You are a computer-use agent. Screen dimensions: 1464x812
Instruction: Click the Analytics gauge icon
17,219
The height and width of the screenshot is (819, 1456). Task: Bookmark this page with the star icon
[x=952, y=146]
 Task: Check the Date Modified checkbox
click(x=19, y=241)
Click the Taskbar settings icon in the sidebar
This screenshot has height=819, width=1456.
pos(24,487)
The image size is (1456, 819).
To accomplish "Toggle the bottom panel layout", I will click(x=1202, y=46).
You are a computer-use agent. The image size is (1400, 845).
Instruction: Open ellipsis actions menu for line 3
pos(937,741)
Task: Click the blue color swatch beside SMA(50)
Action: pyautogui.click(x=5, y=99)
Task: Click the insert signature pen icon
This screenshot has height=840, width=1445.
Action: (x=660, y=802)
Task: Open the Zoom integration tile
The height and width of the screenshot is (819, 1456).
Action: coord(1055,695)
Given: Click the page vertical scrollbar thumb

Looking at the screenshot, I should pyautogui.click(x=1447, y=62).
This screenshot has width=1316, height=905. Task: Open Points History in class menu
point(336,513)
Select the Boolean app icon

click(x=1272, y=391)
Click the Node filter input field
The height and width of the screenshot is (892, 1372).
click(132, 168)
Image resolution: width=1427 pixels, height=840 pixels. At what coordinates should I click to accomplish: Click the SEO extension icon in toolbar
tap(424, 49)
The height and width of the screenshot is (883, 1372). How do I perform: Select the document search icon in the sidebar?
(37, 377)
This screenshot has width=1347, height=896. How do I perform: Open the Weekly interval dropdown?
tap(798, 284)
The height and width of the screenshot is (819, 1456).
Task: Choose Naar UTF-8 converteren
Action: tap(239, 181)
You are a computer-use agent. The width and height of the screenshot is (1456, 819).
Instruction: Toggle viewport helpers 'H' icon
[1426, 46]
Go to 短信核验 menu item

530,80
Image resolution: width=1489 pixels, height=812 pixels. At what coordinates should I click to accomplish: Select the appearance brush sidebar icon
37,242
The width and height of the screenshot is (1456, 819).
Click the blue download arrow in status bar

> Try it
Check each line of the material above for the word "computer", then state how many lines hold it. Only the number.

> Solution for this exercise
3